BEGIN

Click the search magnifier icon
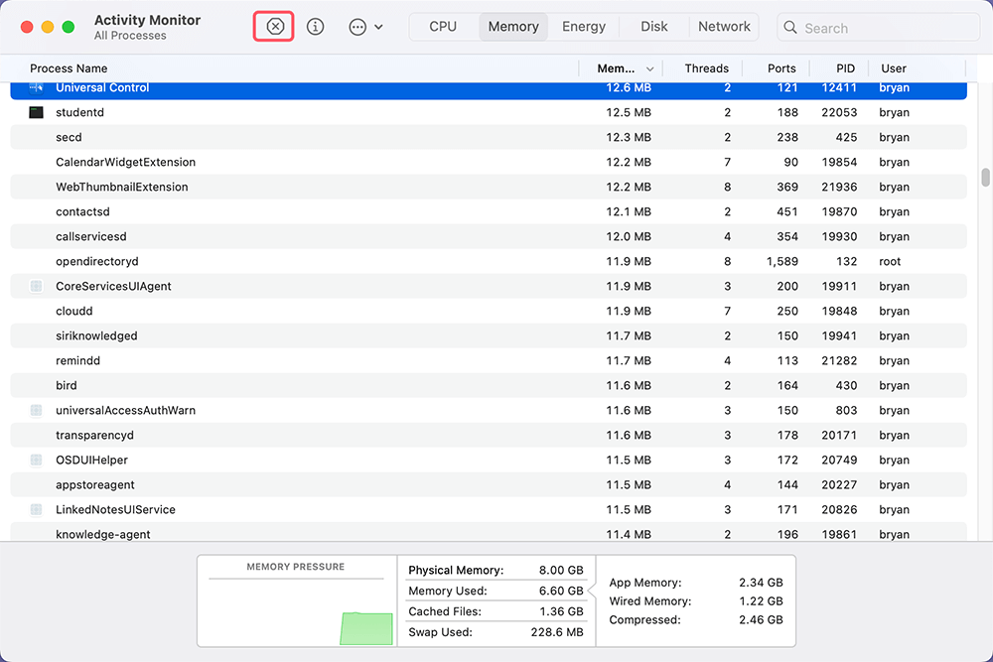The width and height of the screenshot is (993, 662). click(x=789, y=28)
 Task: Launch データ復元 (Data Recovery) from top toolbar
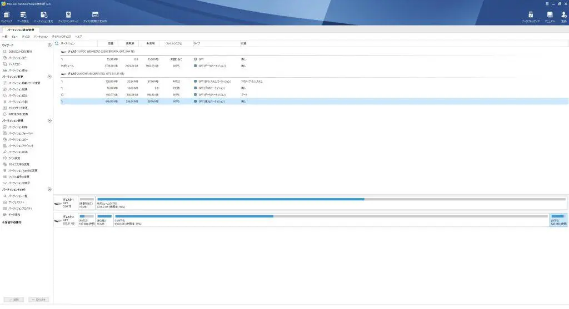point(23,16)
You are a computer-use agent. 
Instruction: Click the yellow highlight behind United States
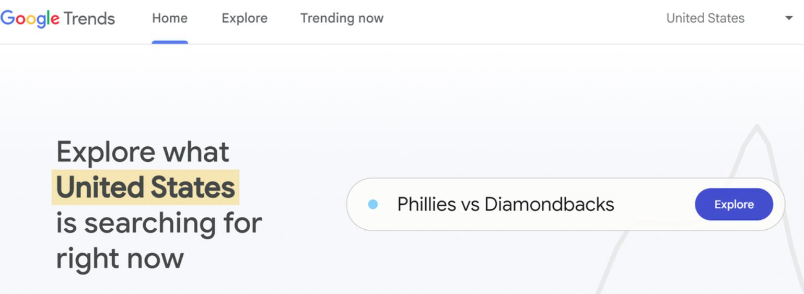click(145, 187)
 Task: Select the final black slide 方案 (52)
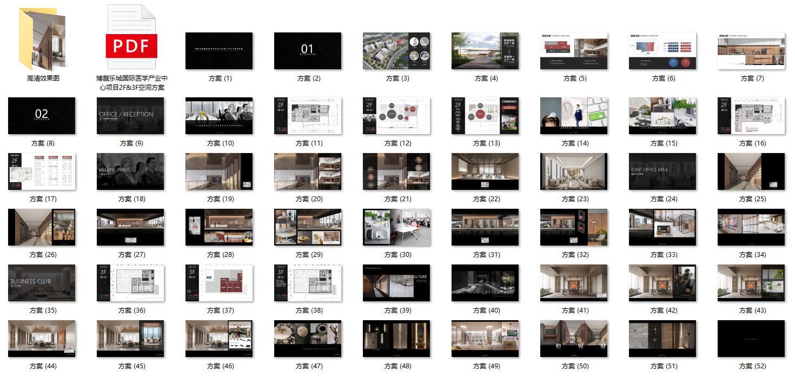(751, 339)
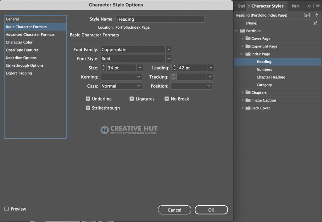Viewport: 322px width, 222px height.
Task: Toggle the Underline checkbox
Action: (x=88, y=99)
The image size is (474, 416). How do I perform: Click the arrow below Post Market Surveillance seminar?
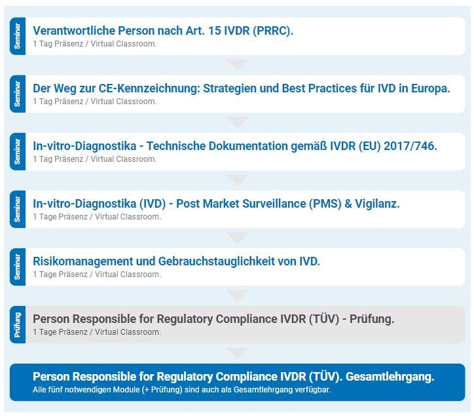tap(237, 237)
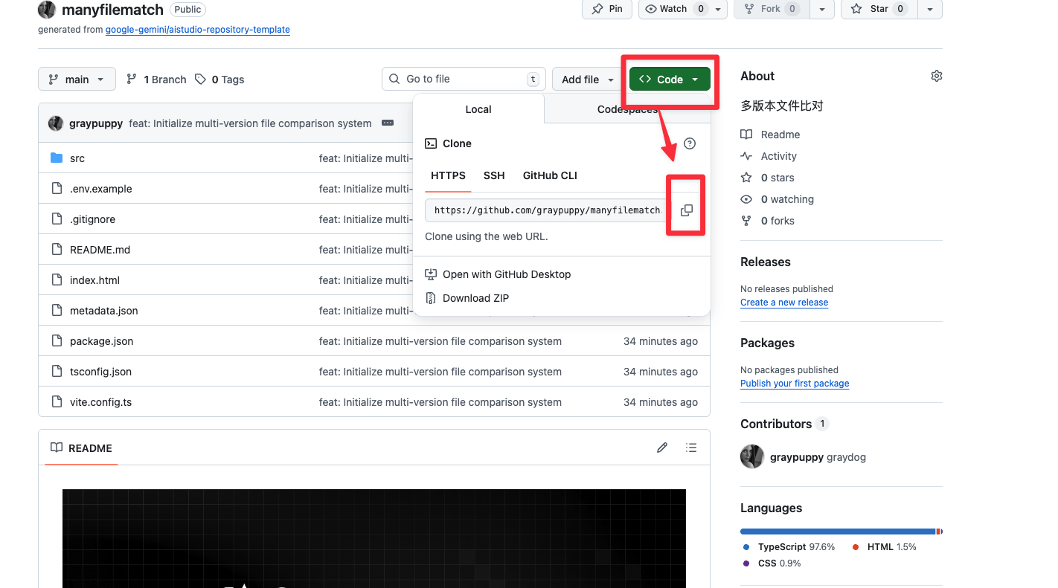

END

- Required work
Exact copy, no pictures: reproduce every record above.

- Solved problem
Click the search magnifier icon
The width and height of the screenshot is (993, 662). click(x=789, y=28)
 Task: Launch データ復元 (Data Recovery) from top toolbar
point(23,16)
You are a computer-use agent. 
Instruction: Click the yellow highlight behind United States
click(145, 187)
 Task: Select the final black slide 方案 (52)
(751, 339)
Viewport: 322px width, 222px height.
Task: Toggle the Underline checkbox
Action: (x=88, y=99)
The image size is (474, 416). How do I perform: Click the arrow below Post Market Surveillance seminar?
tap(237, 237)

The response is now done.